TV remains their top source for news, sports (28%) and entertainment (22%) while websites are the main source for business and finance (22%) and travel (28%). Social media is where they go to stay up-to-date with lifestyle and fashion (24%).
Global influentials are frequent travellers with 83% saying they enjoy going to new destinations, 74% travelling by air in the past year, and 68% stating they’d rather spend money on a fantastic trip than an expensive car. They are luxury travellers spend an average of USD $18,742 on travel each year. When travelling, 76% say comfort and services are worth paying for, 44% used an airline lounge in the past year, and 39% typically stay at four and five-star hotels.

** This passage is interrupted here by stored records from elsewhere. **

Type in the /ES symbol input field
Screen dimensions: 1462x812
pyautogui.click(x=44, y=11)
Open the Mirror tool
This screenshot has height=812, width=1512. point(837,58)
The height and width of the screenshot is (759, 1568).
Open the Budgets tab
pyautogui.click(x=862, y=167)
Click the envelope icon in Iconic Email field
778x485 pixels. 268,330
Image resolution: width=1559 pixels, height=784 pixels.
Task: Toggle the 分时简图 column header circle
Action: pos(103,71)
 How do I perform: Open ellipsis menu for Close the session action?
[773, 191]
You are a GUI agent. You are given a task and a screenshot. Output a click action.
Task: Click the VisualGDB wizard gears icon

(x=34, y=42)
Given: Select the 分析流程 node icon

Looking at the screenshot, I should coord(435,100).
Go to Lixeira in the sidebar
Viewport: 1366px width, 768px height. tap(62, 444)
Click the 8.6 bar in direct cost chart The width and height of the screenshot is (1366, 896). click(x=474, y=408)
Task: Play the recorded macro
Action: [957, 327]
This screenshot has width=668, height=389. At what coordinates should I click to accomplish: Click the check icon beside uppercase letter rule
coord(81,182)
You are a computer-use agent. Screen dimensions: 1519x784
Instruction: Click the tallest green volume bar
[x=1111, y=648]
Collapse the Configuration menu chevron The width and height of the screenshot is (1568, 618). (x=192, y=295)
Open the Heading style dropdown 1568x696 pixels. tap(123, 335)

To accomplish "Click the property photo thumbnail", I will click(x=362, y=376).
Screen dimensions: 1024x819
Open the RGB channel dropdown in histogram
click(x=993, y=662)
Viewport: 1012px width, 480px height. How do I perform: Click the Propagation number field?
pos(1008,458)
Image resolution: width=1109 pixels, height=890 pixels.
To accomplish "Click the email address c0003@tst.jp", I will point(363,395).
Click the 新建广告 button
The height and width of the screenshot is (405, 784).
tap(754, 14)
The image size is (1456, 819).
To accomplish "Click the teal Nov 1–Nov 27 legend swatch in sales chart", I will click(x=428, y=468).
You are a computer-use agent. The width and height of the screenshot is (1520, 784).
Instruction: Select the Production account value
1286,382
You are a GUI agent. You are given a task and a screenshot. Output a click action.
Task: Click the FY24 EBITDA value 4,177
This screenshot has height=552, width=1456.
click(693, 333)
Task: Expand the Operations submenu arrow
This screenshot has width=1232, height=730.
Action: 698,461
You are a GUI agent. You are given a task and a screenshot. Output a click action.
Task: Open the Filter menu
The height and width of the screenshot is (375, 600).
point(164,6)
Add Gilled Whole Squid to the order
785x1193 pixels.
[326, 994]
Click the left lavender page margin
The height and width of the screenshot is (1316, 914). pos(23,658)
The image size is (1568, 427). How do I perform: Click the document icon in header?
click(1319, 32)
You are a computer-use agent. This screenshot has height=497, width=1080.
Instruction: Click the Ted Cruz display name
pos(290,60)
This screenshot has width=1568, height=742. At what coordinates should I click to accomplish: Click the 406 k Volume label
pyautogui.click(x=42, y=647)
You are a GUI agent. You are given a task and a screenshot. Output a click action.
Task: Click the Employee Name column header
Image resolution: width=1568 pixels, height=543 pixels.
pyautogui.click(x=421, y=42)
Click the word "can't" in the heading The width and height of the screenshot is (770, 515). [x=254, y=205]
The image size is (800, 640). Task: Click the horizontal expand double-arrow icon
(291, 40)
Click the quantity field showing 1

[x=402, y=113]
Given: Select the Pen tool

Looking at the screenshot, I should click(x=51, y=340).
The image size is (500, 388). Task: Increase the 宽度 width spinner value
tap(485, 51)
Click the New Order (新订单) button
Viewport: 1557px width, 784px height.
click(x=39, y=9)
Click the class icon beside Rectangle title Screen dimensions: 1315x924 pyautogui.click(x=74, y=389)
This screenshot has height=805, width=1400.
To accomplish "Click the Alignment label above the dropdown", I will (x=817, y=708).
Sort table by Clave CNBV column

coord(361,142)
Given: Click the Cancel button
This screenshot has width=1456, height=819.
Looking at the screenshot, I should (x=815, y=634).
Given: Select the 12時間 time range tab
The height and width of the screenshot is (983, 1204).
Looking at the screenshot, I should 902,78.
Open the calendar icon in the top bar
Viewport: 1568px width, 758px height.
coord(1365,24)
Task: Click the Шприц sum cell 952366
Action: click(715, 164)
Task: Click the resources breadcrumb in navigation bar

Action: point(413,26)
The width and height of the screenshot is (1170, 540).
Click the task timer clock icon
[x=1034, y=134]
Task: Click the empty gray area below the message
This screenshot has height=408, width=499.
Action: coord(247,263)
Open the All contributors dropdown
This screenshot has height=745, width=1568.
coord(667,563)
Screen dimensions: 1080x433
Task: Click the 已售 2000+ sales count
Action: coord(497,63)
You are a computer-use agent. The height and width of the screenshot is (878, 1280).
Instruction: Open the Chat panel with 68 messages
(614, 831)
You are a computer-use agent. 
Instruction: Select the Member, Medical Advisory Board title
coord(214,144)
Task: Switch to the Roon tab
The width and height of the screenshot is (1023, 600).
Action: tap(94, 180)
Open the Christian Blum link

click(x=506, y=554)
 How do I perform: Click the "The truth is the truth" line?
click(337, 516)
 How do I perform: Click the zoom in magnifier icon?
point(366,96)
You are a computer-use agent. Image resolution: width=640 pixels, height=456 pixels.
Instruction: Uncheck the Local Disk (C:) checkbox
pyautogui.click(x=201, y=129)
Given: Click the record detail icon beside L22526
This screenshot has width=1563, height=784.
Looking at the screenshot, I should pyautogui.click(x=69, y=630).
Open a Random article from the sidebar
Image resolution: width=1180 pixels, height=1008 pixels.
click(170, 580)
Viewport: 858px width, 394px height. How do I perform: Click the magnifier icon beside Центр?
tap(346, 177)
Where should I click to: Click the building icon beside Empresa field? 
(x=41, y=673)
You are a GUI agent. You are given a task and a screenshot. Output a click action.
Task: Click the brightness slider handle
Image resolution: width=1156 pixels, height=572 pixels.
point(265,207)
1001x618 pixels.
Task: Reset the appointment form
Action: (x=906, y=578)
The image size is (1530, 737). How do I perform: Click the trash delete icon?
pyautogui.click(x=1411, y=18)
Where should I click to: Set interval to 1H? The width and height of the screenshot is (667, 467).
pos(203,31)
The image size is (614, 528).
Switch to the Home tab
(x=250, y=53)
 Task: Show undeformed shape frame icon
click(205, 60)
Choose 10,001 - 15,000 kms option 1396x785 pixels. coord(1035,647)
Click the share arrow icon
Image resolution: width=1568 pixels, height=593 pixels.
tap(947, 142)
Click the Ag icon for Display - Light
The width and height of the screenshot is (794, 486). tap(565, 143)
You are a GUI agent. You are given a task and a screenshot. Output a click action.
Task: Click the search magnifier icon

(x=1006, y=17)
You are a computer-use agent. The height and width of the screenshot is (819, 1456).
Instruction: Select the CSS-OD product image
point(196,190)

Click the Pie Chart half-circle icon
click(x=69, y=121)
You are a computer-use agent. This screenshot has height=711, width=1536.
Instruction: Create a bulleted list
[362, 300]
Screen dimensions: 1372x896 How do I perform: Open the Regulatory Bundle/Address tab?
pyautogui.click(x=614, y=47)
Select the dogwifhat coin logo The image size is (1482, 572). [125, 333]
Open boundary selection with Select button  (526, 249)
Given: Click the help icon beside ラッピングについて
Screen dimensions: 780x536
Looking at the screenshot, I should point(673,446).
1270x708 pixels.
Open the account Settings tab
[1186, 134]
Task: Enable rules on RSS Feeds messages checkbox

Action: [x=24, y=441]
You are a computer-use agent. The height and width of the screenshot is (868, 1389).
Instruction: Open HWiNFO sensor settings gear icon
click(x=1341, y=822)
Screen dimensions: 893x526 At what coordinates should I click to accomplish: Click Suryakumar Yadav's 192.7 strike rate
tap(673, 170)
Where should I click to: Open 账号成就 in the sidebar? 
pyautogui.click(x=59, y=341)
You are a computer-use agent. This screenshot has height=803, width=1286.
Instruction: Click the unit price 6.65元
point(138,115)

It was found that on average company leaders have excess wealth totalling almost twice the salary of influentials. They also have higher value in personal investments and assets. This breaks down to an average personal income of USD $201,287 and USD $1,084,590 in liquid assets for company leaders versus USD $111,665 and USD $897,392 on average for Influentials.
The IGI reports that the influentials cohort has a combined annual household income of USD $22.9 trillion, exceeding the GDP of China, the world’s second largest economy according to the World Bank.
Company leaders are very involved in procurement for their companies, USD $3.35 million on average over the course of their work. They say their current business challenges include cyber security (27%), inflation (25%), attracting and retaining top talent (22%) and quickly changing technological advances (20%). Among their other challenges, they cite climate change and sustainability, government policy and regulation, price of fuel/energy/raw materials, and globalization. In five years, they expect that innovation and keeping up with tech advances will be the top challenge (26%) followed by security/cyber security (24%) and volatile markets/economic uncertainty (22%).
For the IGI, 90,000 individuals were surveyed across APAC, Europe, North America, the Middle East, and Africa. IGI will extend its reach to include Latin America by the second half of 2025. Among the 90,000 individuals surveyed, 16,000 are company leaders.